TASK:
Copy out everything from the line containing "Screen dimensions: 847x625" down to the end of the rows, changing "Screen dimensions" to "Screen size" and keeping all else the same. Leave the pictures out of your answer.

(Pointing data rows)
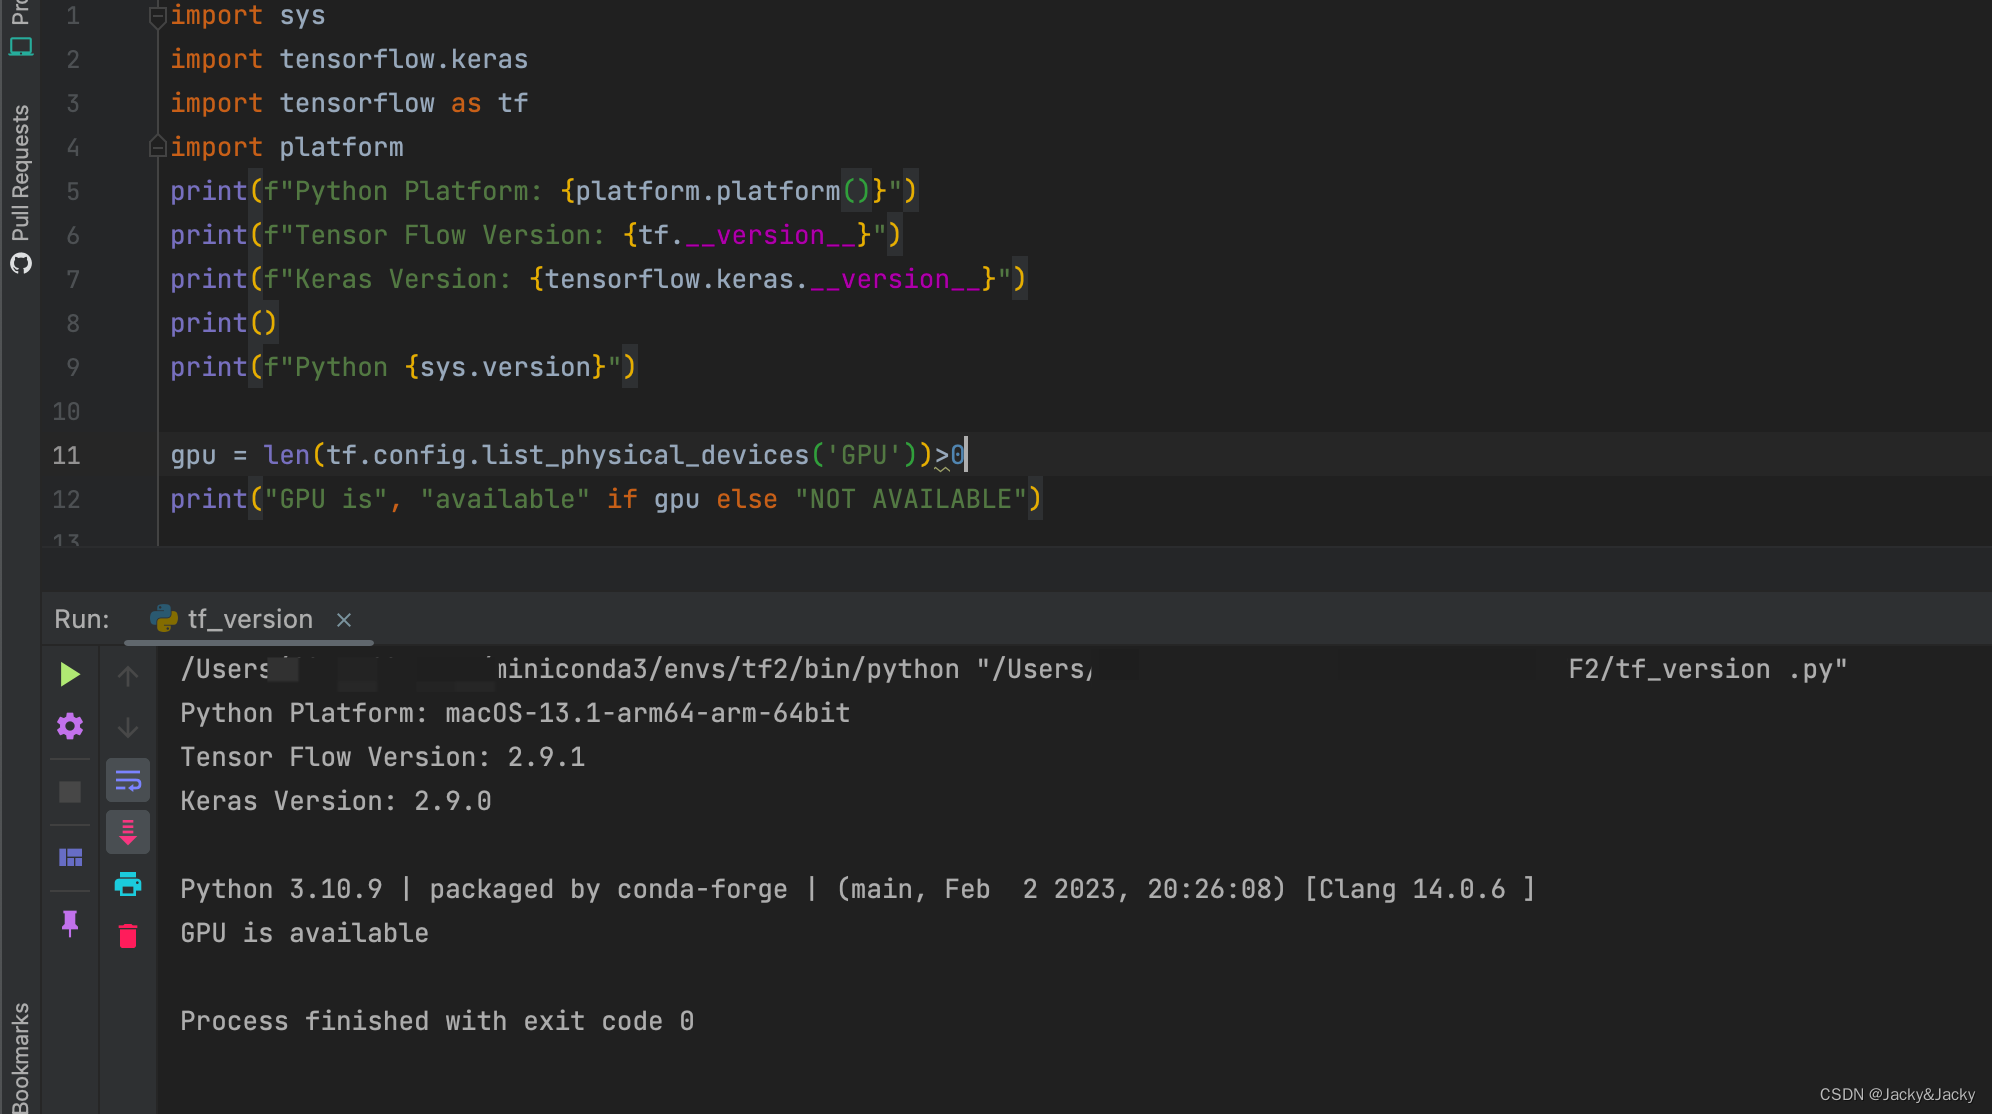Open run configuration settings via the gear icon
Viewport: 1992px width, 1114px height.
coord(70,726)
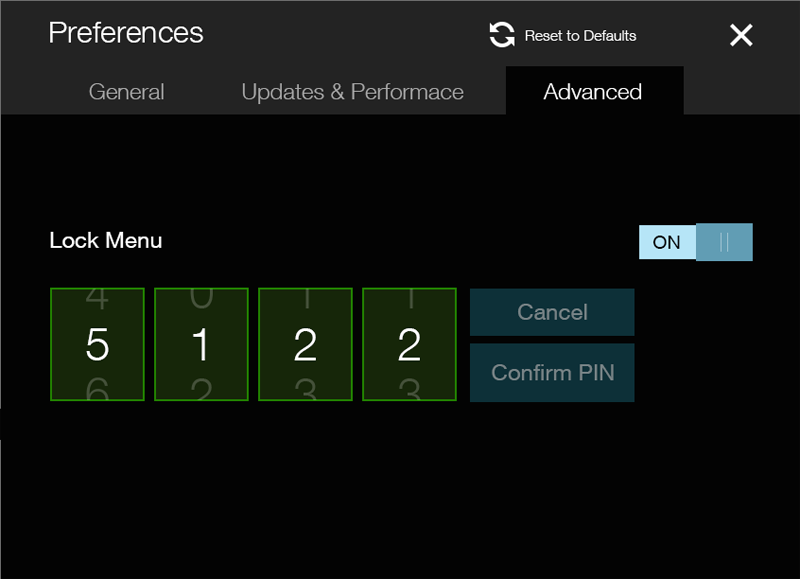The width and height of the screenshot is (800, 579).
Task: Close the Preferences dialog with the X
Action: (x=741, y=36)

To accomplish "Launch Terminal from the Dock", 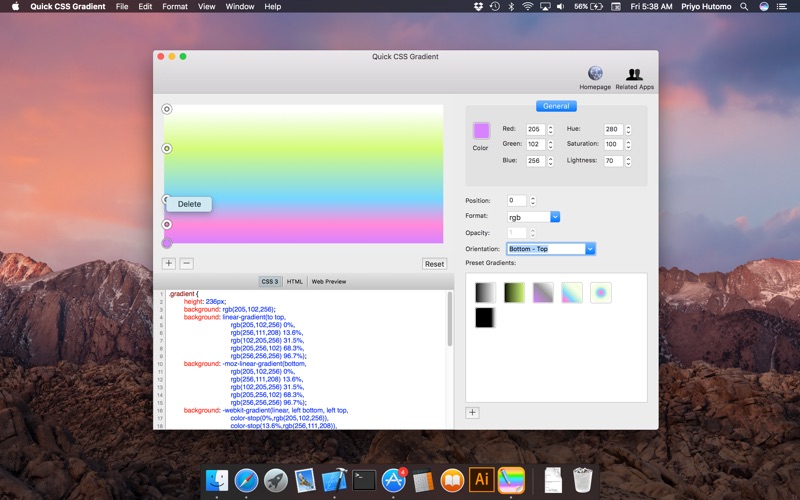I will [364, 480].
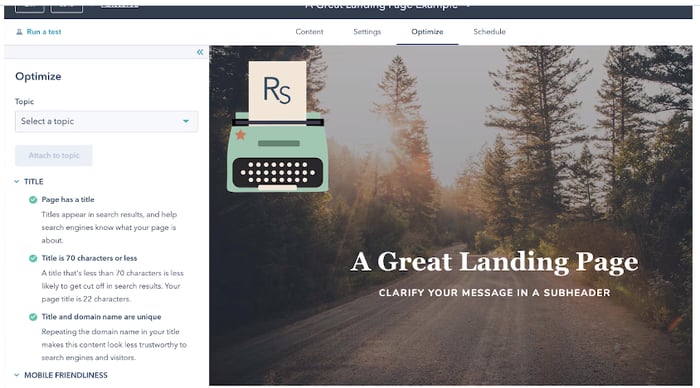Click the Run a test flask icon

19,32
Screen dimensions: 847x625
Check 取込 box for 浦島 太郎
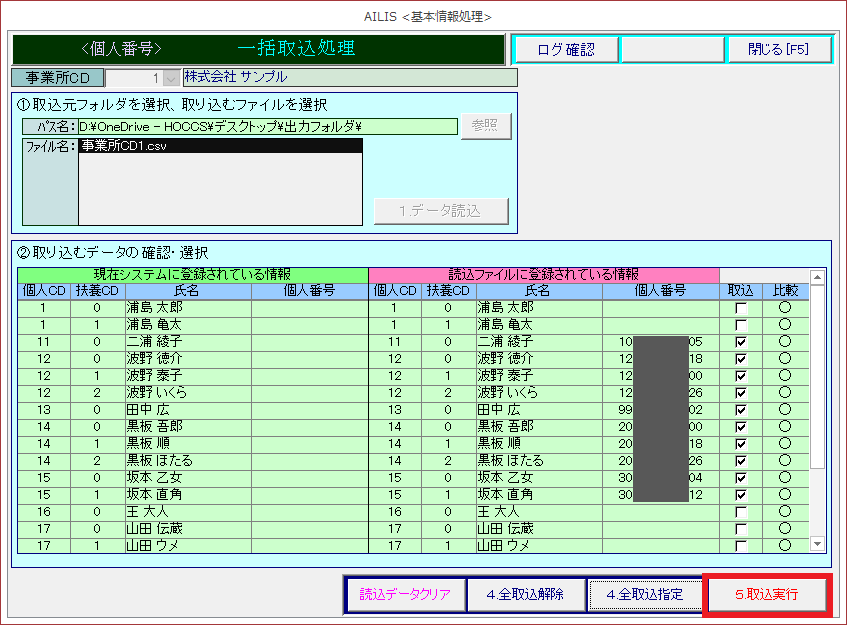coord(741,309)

OUTPUT OF THE TASK:
Screen size: 847x625
Check 取込 box for 浦島 太郎
coord(741,309)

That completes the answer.